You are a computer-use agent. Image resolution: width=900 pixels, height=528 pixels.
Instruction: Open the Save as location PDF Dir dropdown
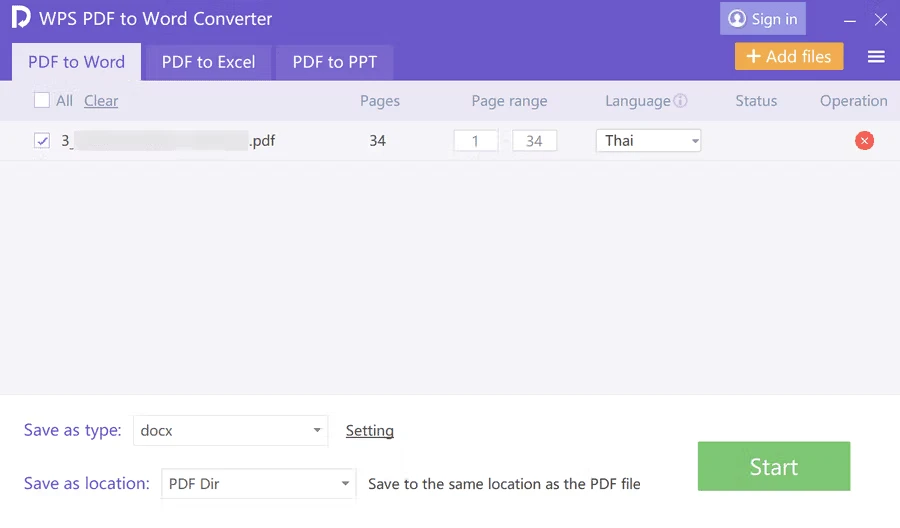[x=258, y=484]
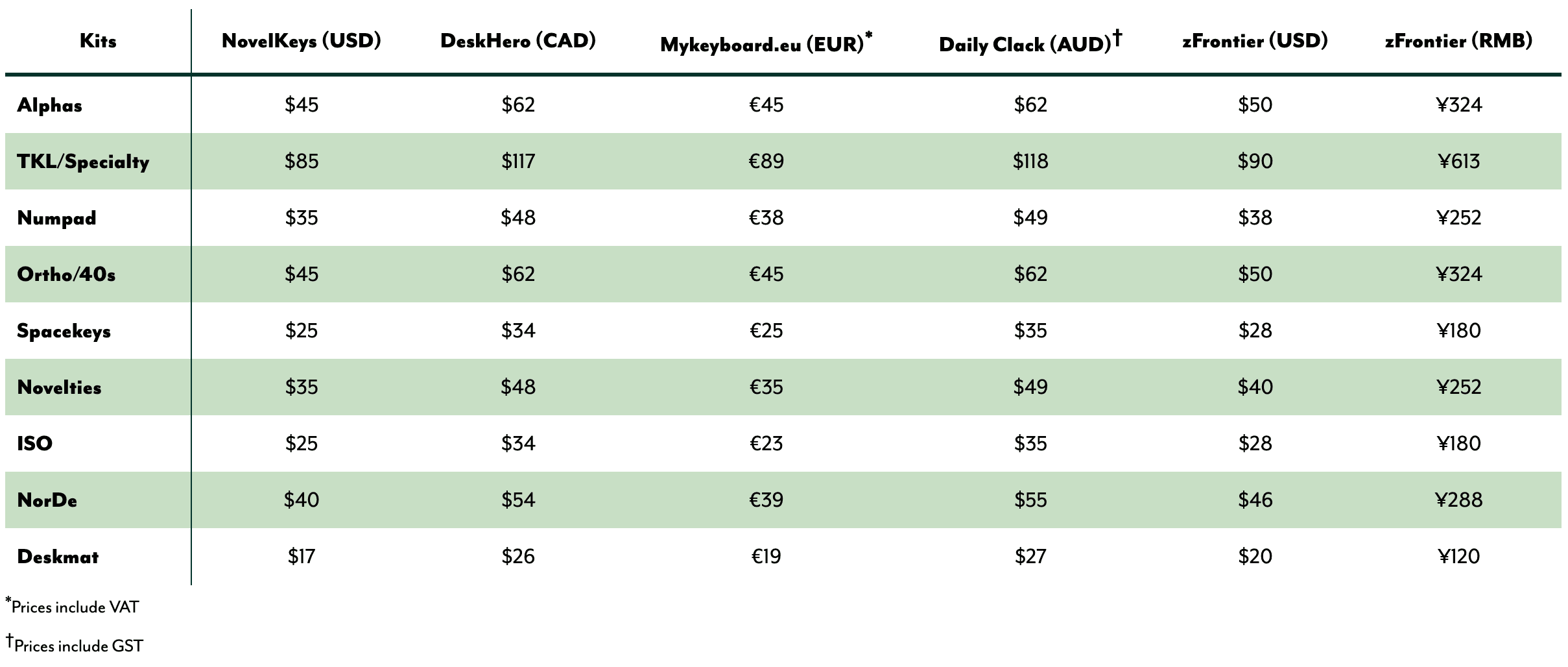Screen dimensions: 1568x667
Task: Select the €89 Mykeyboard.eu price cell
Action: pos(766,161)
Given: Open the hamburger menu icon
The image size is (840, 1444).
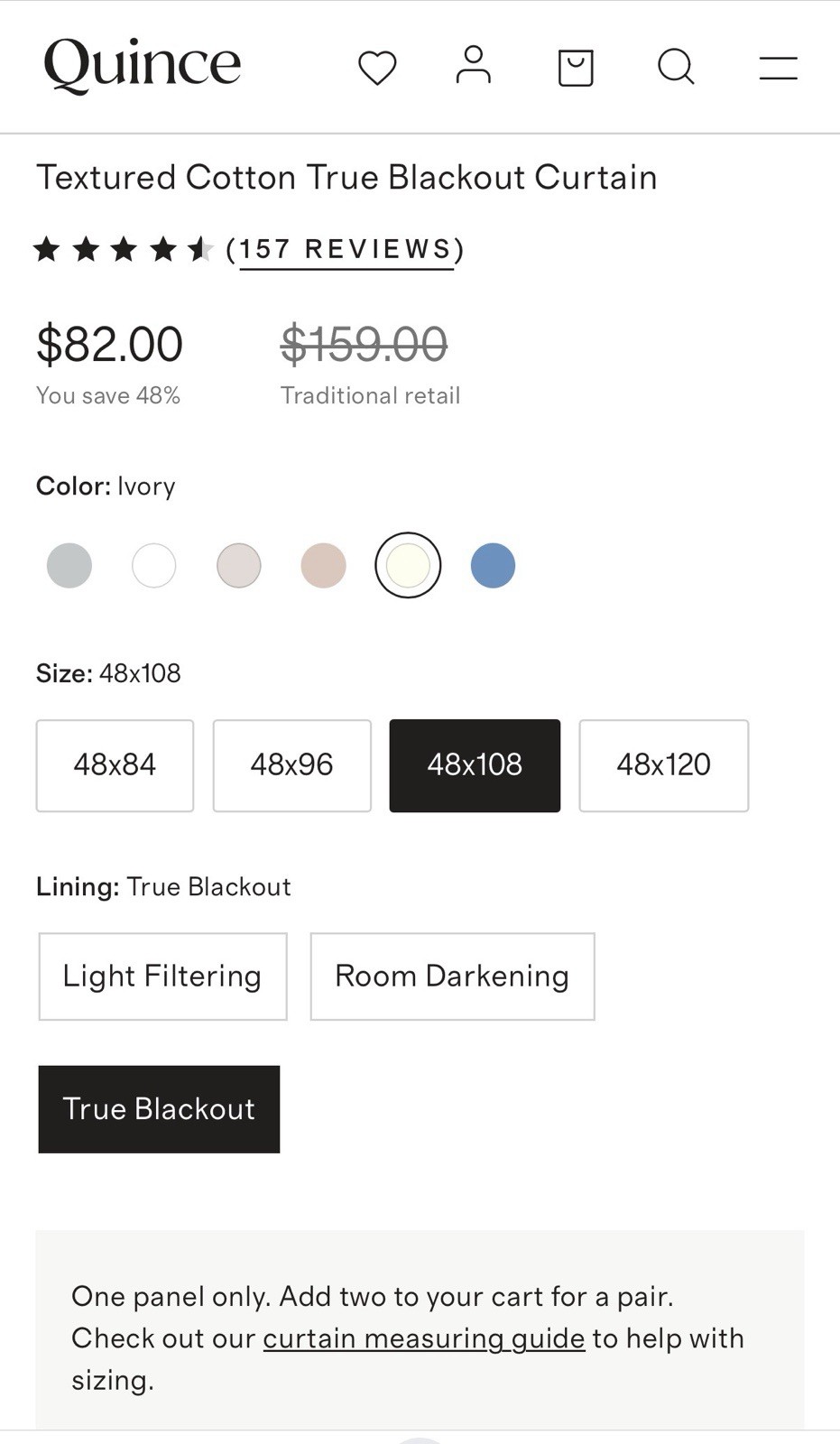Looking at the screenshot, I should click(778, 68).
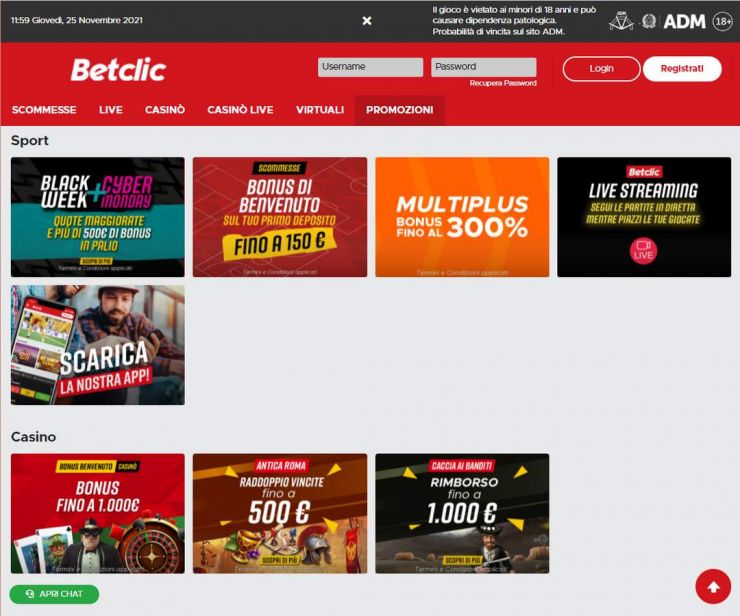Click the red LIVE camera icon on Live Streaming
740x616 pixels.
(643, 250)
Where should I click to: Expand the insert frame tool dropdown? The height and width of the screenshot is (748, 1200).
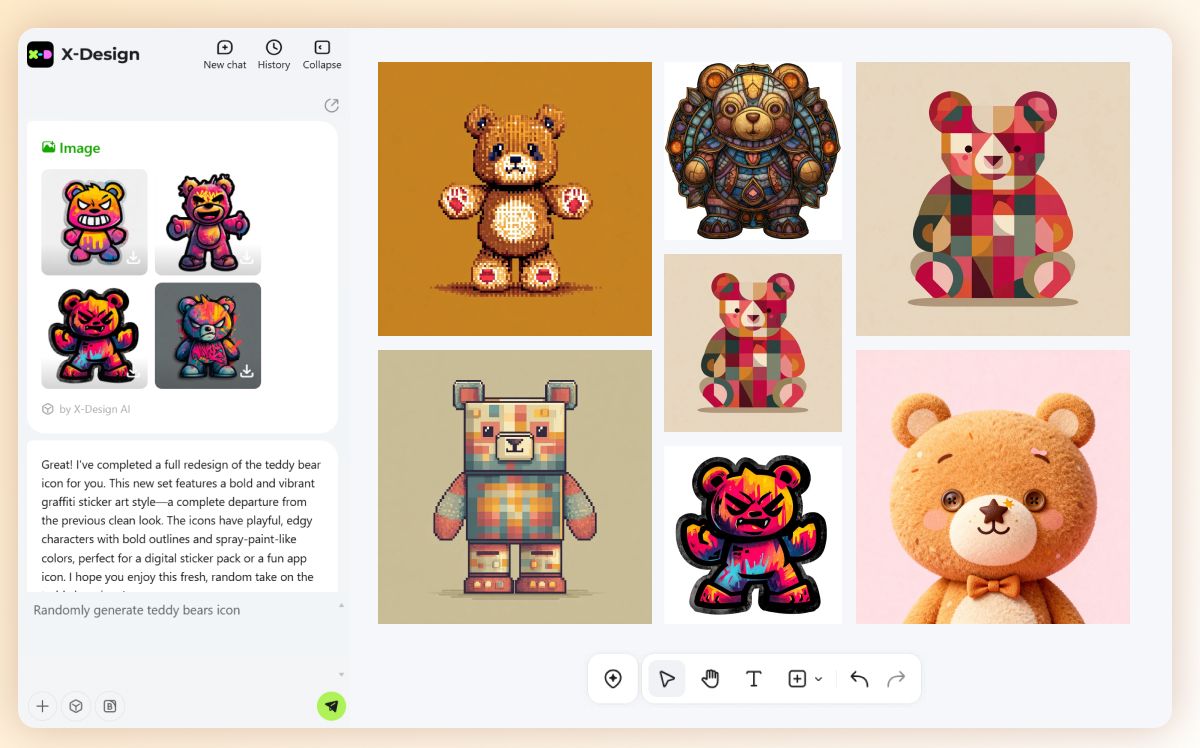816,678
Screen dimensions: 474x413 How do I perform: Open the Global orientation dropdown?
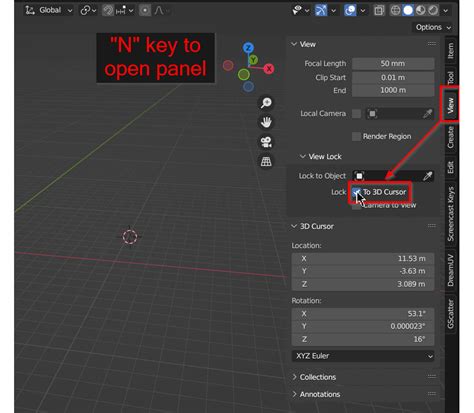[49, 10]
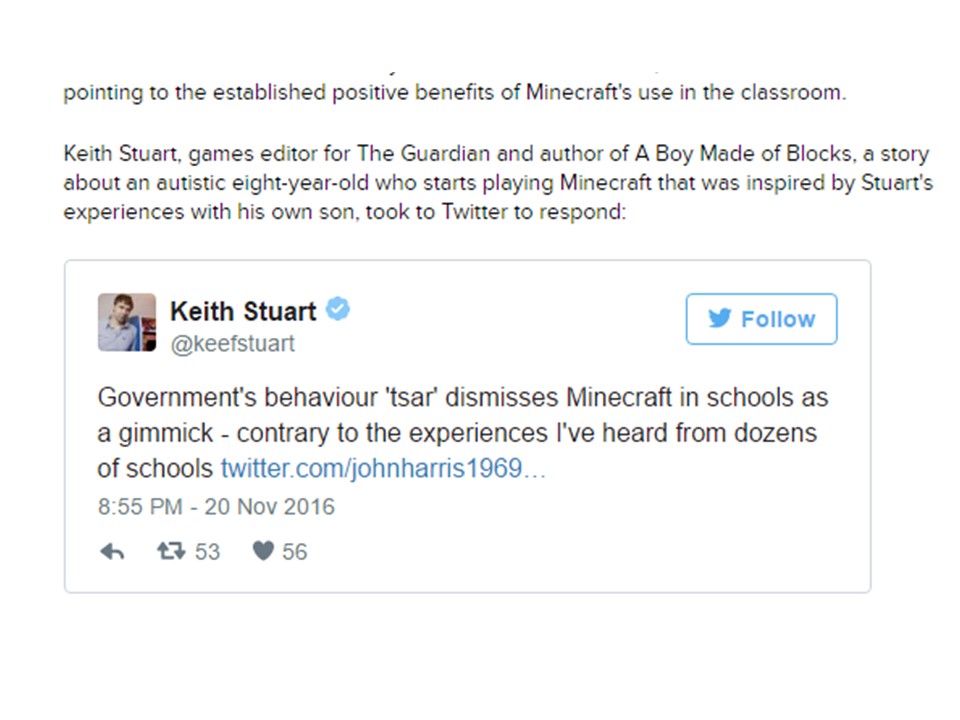Viewport: 960px width, 720px height.
Task: Click the sentence about Minecraft's classroom benefits
Action: pos(454,92)
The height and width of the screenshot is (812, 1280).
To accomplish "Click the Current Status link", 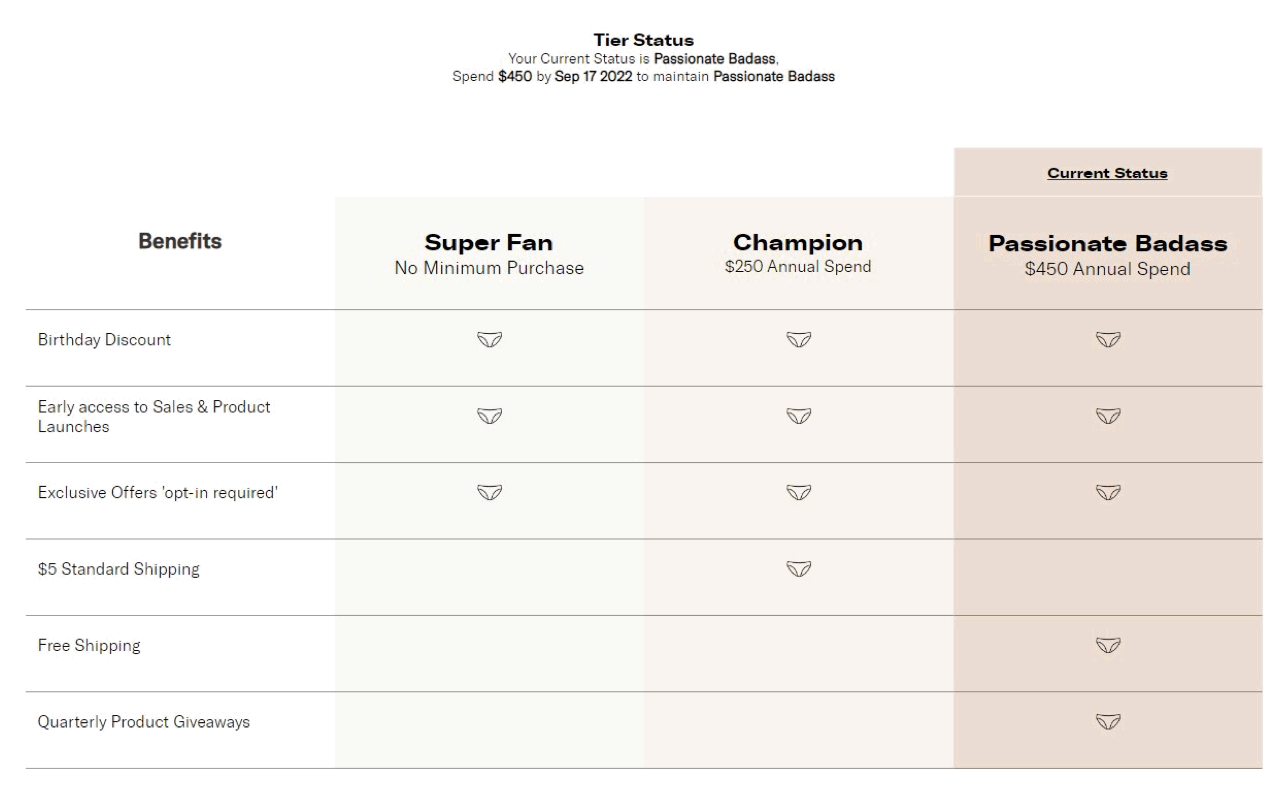I will (1107, 173).
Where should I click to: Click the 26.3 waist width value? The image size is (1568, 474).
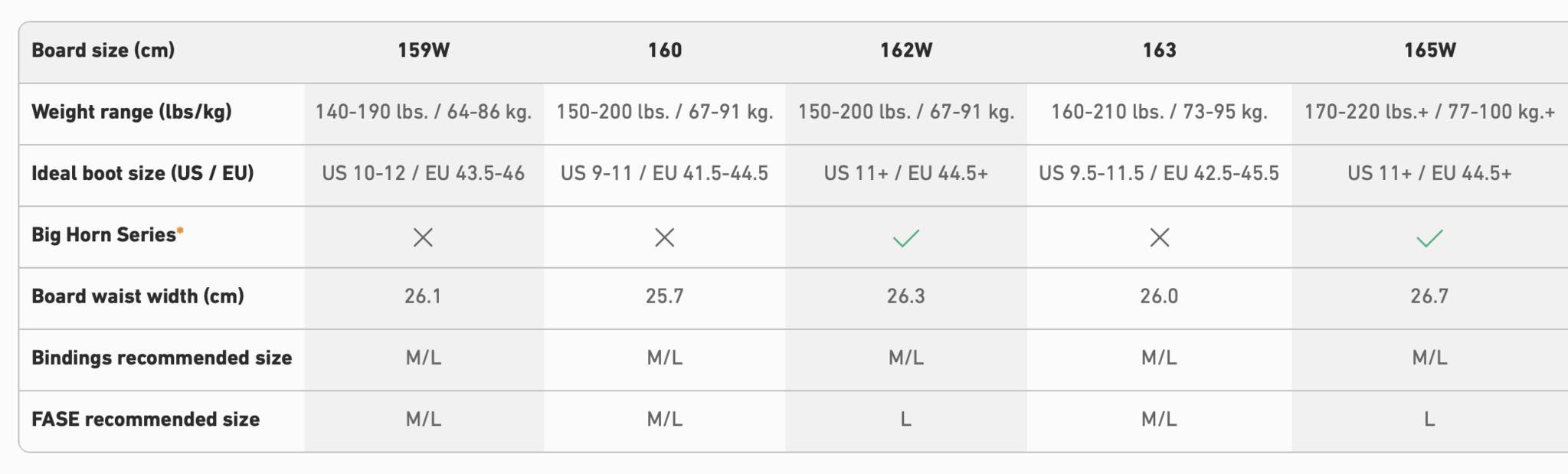tap(905, 296)
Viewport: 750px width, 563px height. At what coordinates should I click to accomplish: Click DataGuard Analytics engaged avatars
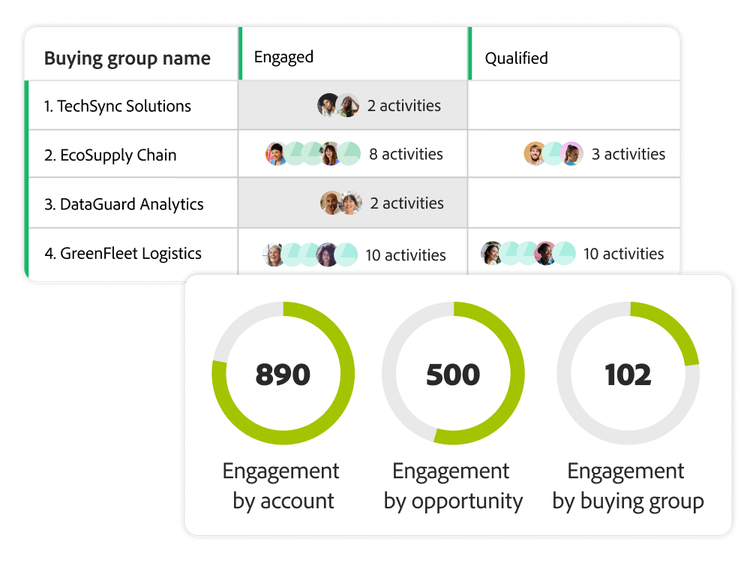coord(340,204)
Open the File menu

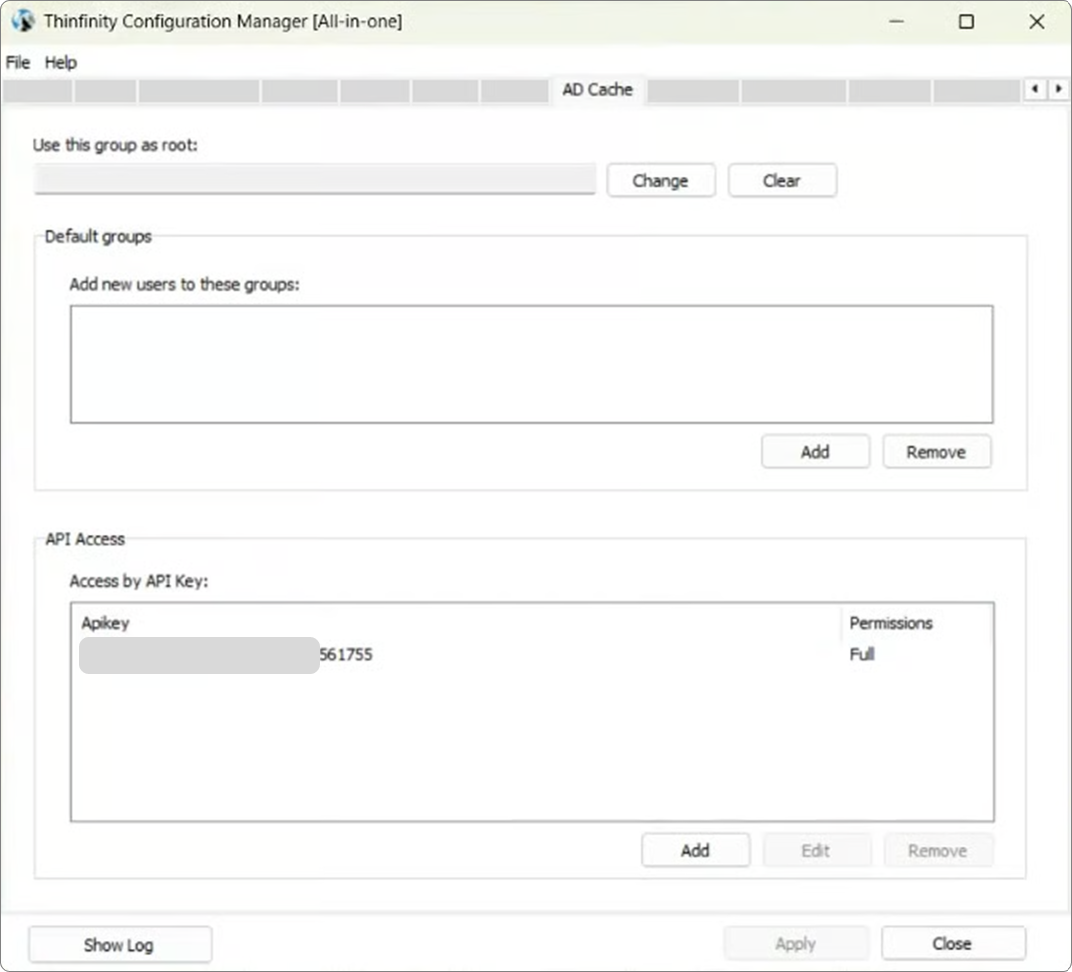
================
**Work to complete**
Copy out all the lines of the records that include "menu".

**Written answer**
Given: Open the hamburger menu icon
Open the File menu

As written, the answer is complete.